Exercise requirements
Return exactly the lines that run from the one with "Keyboard (23, 2502)" to the last line of the entries below, both included, and nothing else.
%%
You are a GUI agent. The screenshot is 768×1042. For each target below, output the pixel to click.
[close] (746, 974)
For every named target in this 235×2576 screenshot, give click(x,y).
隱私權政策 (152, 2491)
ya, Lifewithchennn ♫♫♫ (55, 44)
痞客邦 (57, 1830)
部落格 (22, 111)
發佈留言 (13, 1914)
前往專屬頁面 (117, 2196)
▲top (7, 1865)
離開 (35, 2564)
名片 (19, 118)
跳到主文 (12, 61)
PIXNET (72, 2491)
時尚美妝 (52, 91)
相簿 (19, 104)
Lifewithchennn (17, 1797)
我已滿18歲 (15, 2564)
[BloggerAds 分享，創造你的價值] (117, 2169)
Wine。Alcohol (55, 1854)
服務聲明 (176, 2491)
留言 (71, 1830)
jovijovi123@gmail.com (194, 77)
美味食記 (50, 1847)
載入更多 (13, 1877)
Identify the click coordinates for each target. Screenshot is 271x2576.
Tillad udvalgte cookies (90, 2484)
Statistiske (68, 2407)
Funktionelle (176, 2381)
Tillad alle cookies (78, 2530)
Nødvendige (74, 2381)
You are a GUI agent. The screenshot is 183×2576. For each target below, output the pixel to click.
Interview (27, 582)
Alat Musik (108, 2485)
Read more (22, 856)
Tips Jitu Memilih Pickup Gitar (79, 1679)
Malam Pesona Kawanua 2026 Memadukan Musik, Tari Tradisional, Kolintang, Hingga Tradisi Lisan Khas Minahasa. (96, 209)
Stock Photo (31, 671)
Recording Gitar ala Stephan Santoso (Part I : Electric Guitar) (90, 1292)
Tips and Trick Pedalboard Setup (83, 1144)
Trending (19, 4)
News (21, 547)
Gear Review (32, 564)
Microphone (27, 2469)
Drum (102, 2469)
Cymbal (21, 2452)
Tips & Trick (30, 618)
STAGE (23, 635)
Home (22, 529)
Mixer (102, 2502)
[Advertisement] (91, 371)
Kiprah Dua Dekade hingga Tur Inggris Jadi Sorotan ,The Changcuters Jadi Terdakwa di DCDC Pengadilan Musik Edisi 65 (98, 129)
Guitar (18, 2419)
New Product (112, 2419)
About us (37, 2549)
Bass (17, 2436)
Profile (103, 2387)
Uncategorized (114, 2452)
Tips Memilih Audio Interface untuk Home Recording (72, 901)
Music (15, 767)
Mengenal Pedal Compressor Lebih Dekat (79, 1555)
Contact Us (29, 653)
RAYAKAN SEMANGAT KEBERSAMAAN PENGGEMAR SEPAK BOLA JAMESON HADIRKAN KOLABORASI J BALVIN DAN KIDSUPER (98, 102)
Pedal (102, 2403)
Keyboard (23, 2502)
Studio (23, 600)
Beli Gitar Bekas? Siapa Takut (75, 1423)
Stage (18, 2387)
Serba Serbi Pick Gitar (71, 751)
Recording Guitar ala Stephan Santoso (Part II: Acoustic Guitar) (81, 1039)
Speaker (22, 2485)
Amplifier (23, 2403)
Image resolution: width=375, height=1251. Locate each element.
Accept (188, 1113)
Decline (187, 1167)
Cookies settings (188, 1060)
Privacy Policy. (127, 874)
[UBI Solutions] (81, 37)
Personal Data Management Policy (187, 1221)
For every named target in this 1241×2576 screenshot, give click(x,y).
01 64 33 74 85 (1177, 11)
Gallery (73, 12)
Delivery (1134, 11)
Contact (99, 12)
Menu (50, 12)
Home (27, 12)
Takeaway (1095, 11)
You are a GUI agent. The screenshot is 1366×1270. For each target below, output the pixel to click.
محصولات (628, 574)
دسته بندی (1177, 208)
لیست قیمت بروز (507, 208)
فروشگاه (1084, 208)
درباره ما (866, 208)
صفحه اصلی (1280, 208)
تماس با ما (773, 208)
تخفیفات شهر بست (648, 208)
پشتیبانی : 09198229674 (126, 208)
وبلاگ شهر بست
%%
Response below
Keyboard (23, 2502)
Studio (23, 600)
Beli Gitar Bekas? Siapa Takut (75, 1423)
Stage (18, 2387)
Serba Serbi Pick Gitar (71, 751)
Recording Guitar ala Stephan Santoso (Part II: Acoustic Guitar) (81, 1039)
Speaker (22, 2485)
Amplifier (23, 2403)
Image resolution: width=375, height=1251. Locate each element.
Accept (188, 1113)
Decline (187, 1167)
Cookies settings (188, 1060)
Privacy Policy. (127, 874)
[UBI Solutions] (81, 37)
Personal Data Management Policy (187, 1221)
For every named target in this 1241×2576 screenshot, give click(x,y).
01 64 33 74 85 (1177, 11)
Gallery (73, 12)
Delivery (1134, 11)
Contact (99, 12)
Menu (50, 12)
Home (27, 12)
Takeaway (1095, 11)
You are a GUI agent. The screenshot is 1366×1270. For each target below, output the pixel to click.
محصولات (628, 574)
دسته بندی (1177, 208)
لیست قیمت بروز (507, 208)
فروشگاه (1084, 208)
درباره ما (866, 208)
صفحه اصلی (1280, 208)
تماس با ما (773, 208)
تخفیفات شهر بست (648, 208)
پشتیبانی : 09198229674 (126, 208)
وبلاگ شهر بست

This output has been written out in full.